Clinical Applications of MRI-Linac in Prostate Cancer

MRI is already playing a central role in the diagnosis and staging of PC, as it provides the best morphological details, allowing for better definition of the structures surrounding the gland and the prostatic capsule and better guidance for biopsy.²⁰ Also, in the RT planning phases it is advisable to use diagnostic MRI images as support for contouring.²¹ Therefore, it is natural to assume that MRgRT could possibly improve the precision, safety and therapeutic ratio of prostate radiotherapy, since it was shown that an online adaptive strategy can improve planning target volume (PTV) coverage while reducing dose to OARs.²²

On this topic, a recent study on 254 PC patients showed a mean volume increase of the gland of 6.4% during ultra-hypofractionated treatment.²³ More in detail: prostatic swelling was reported in 50% of patients, with a mean volume increase of 15.4% of the starting volume. Stable volume, defined as ≤5% volume change, was observed in 39% of patients, and prostate shrinkage was observed in 11% of patients. These results should make radiation oncologists question in regard to current PTV expansions in a non-adaptive setting.

The MIRAGE trial is the only randomized phase III trial on PC SBRT comparing conventional linac and 0.35 T MR-linac.²⁴ More in detail, 156 patients were randomized 1:1 to either groups. 37 patients (24%) also received pelvic irradiation and 89 (44%) were treated with a rectal spacer.

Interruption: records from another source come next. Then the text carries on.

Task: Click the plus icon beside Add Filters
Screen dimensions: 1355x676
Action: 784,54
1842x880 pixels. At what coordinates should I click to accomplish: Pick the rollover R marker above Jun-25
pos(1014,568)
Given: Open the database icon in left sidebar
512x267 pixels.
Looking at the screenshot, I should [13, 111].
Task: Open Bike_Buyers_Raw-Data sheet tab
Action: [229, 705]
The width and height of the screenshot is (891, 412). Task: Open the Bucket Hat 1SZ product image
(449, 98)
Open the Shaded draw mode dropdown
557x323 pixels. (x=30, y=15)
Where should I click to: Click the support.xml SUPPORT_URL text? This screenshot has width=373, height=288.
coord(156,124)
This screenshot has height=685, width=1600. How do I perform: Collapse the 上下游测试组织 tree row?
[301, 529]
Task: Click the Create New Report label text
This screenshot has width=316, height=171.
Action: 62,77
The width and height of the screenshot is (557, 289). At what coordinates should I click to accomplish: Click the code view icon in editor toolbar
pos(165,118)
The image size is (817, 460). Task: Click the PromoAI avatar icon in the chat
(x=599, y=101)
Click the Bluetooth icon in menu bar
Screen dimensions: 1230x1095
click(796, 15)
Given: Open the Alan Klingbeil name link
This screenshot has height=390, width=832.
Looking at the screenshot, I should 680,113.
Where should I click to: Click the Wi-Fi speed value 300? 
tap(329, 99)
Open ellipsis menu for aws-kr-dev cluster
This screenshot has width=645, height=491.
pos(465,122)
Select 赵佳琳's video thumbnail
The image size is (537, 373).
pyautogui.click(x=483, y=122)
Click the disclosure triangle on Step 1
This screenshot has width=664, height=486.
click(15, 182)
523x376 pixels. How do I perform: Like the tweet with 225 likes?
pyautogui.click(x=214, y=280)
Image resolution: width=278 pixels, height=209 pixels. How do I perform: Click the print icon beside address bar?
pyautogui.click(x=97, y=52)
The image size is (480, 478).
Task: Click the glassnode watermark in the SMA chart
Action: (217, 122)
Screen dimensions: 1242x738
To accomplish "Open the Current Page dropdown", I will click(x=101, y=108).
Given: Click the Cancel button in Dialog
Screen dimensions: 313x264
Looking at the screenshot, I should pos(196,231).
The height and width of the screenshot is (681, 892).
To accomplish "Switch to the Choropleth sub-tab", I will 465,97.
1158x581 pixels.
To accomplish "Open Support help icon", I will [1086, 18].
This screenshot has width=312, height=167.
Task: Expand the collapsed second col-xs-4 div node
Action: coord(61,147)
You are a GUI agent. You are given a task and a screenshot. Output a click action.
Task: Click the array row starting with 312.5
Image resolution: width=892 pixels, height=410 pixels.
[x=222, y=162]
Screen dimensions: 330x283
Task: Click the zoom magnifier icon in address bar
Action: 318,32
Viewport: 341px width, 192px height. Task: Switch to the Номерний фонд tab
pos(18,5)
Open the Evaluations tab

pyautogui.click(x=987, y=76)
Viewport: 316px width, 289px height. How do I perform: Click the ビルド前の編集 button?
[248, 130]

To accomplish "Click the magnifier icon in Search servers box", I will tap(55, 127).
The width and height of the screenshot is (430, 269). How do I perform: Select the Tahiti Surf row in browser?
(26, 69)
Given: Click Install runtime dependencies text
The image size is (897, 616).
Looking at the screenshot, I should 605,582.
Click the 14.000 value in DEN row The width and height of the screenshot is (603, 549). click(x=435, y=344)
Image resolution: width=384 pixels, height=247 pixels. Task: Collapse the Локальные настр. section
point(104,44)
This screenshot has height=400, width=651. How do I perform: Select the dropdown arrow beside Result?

Moreover, 26% received a SIB to the dominant lesion and 68% were treated with androgen deprivation therapy (ADT). The MRgRT treatments were planned with a reduced PTV (2 mm isotropic expansion from CTV), while the CT-guided treatments had a 4 mm isotropic expansion from CTV to PTV. Both groups received 40 Gy in 5 fractions, the SIB was 42 Gy in 5 fractions. Dose to pelvic lymph nodes was 25 Gy in 5 fractions. Acute GU ≥ 2 toxicity (primary end-point) was 24.4% in the MRgRT group compared to 43.4% in the CT-guided group (p = 0.006). As for acute gastrointestinal (GI) toxicity, in the MRgRT group there was a 0% incidence versus 10.5% in the control group (p = 0.01). Long-term results are awaited to see if these advantages are going to be confirmed for late toxicities too as well as for biochemical control.

As for safety, another recent study compared PC SBRT on MRI-linac (72) to conventional linac (63).²⁵ In particular, patients were treated with prostate SBRT in 5 fractions, for a total dose of 35 Gy or 36.25 Gy for low or intermediate risk PC, according to NCCN risk classification. The PTV consisted of an expansion of CTV + 5 mm margins in each direction, except 3 mm posteriorly in both treatment groups. Acute toxicity was the primary end-point. The study found no acute toxicity differences between the two groups.

On the 1.5 T MR-linac side, the results of the prospective registry study MOMENTUM have been published in 2023.²⁶ Four-hundred twenty-five PC patients were treated with SBRT (total dose 36.25 Gy/5 fx) reporting acute toxicity results. Acute grade 2 GI toxicity and 3 and 6 months was 1.7% with no grade ≥ 3 events. Acute grade 2 GU toxicity at 3 and 6 months was 18.1% and 7.5%, with only 1 (0.6%) grade 3 case.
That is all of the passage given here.